"Bersih Pak!"
"Saya pindah ke kamar yang dua ratus saja!"
Ia kemudian mengantar ke kamar yang tadi dikatakannya bersih, yang ada fasilitas televisi dan kipas angin. Kamar yang cukup luas. Kasurnya lumayan lebar, dengan ranjang kayu yang terdapat banyak ukiran. Televisi tabung model lama berada di atas meja, di sebelah cermin besar berpigura kayu ukiran.
Saat melihat ke arah cermin, jantungku mendadak terguncang. Tampak pantulan gadis yang mengantarku tadi, tapi wajahnya tertutup rambut panjang yang terurai. Aku menengok ke belakang dengan cepat untuk memastikan penglihatanku. Ternyata mataku yang salah. Mungkin karena lelah.
Gadis yang rambutnya terikat rapi itu menatapku, menampakan wajah seolah keheranan. "Ada apa, Pak?"
"Ah, tidak apa-apa, Mbak!"
Meskipun saat itu baru jam enam sore, tapi rasanya badan langsung meremang karena dingin. Perbedaan udara yang mencolok dibanding di luar ruangan. "Gak ada selimutnya Mbak?"
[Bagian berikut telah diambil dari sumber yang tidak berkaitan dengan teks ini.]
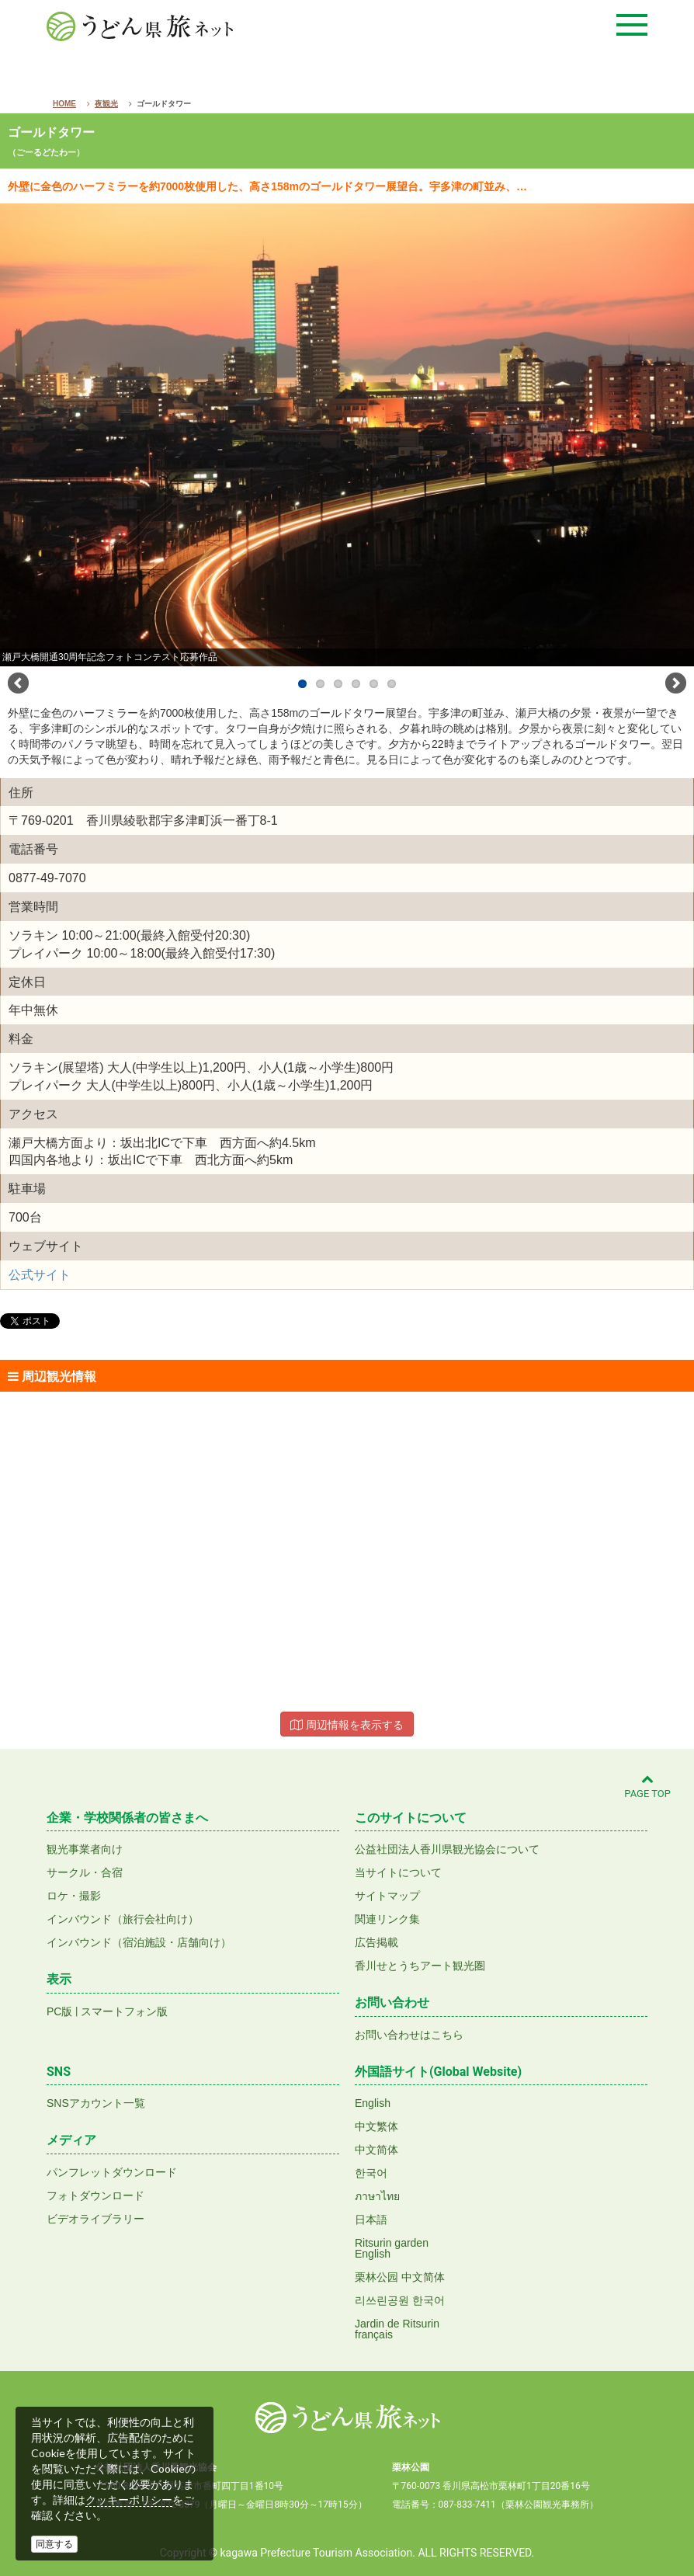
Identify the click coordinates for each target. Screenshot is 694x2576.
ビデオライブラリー (95, 2219)
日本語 (371, 2219)
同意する (54, 2544)
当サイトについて (398, 1872)
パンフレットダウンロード (112, 2172)
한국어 (371, 2173)
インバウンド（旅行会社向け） (123, 1919)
"Sebentar saya ambilkan Pak!"
Aku duduk di atas ranjang. Anehnya seperti mencium bau keringat orang di ranjang itu. Seperti baru saja ditempati dan belum dibersihkan.
Aku berjalan ke kamar mandi. Kamar mandinya pun luas, memiliki wastafel dan toilet duduk. 'Ini mungkin biar bisa buat mandi rame-rame sambil olah raga,' pikirku merasa aneh membayangkannya.
Bangunan rumah yang luas, dengan halaman depan dan belakang yang tak kalah lebarnya, jelas awalnya tidak dimaksudkan untuk penginapan. Kesan itu begitu kentara lantaran kamarnya tidak banyak dan ukurannya yang luas. Dua kamar berada di bagian depan, tiga kamar utama di ruang tengah, serta dua kamar di dekat dapur dan taman di bagian belakang.